The Emory Hybrid High-Performance Computing Platform for Education and Research Community Cloud Custer (HyPER C3) is a distributed computing system hosted on AWS at Emory. The cluster is designed to provide researchers with the computational resources they need to conduct research. HyperC3 cluster is HIPAA compliant. This means that the cluster is designed to protect the privacy and security of patient health information.
PI can request new user account through the Application Form.

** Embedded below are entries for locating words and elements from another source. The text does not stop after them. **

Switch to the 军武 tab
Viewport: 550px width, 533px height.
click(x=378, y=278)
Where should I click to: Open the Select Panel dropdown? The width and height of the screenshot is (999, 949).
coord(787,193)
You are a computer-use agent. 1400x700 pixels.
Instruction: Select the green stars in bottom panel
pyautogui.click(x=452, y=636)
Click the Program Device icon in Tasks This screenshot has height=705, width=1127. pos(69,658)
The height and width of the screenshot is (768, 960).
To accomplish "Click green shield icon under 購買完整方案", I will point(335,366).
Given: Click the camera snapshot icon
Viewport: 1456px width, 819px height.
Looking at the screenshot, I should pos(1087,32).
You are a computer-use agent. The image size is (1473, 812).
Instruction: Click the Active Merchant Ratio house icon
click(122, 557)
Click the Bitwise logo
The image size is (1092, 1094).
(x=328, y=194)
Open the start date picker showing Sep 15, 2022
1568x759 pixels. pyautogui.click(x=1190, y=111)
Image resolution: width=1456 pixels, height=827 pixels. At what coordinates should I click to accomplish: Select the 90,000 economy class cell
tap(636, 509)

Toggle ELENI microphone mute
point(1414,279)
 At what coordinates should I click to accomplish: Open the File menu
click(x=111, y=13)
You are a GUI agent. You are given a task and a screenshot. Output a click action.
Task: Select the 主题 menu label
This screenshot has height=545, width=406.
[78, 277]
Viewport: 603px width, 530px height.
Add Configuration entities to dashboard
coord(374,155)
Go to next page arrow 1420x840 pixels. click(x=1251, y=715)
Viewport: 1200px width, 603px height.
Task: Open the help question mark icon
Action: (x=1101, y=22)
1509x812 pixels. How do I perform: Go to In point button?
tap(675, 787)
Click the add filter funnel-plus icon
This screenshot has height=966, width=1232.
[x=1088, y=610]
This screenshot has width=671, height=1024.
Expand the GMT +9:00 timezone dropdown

Once granted access to a cluster, a user must log in within 60 days, or their account will be automatically inactivated.
There is a 30-day grace period before automatic deactivation. Account data for inactive users is automatically deleted 90 days from their last login. This represents the 60-day account expiration plus the 30-day grace period. The account Sponsor will be notified before this happens.
First login to Emory VPN even if you are inside of Emory network.
Use CA-Signed Host Key (only need to set up for once)
Download the CA Public Key: Download the ssh_ca.pub file, and save it to your home directory.
Add the CA Key to Your Known Hosts. Please follow the instructions based on your operating system:
🔹 For Windows Users: Open Command Prompt and run the following commands (adjust the path as needed):
type C:\Users\YourUsername\ssh_ca.pub >> %USERPROFILE%\.ssh\known_hosts
echo @cert-authority cirrostratus.it.emory.edu >> %USERPROFILE%\.ssh\known_hosts
echo @cert-authority ondemand.it.emory.edu >> %USERPROFILE%\.ssh\known_hosts
🔹 For Mac/Linux Users: Open a terminal and run the following commands (adjust the path as needed):
echo "@cert-authority cirrostratus.it.emory.edu $(cat /path/to/ssh_ca.pub)" >> ~/.ssh/known_hosts
echo "@cert-authority ondemand.it.emory.edu $(cat /path/to/ssh_ca.pub)" >> ~/.ssh/known_hosts
Login using ssh
by typing the following command in respective terminal
ssh <your_Emory_NetID>@cirrostratus.it.emory.edu
or ssh <your_Emory_NetID>@ondemand.it.emory.edu
.
Includes both CPU and GPU nodes. Currently has 11 partitions (OnDemand + Reserved). All compute partitions have a wall time setting of 7 days. Default job length is 3 days.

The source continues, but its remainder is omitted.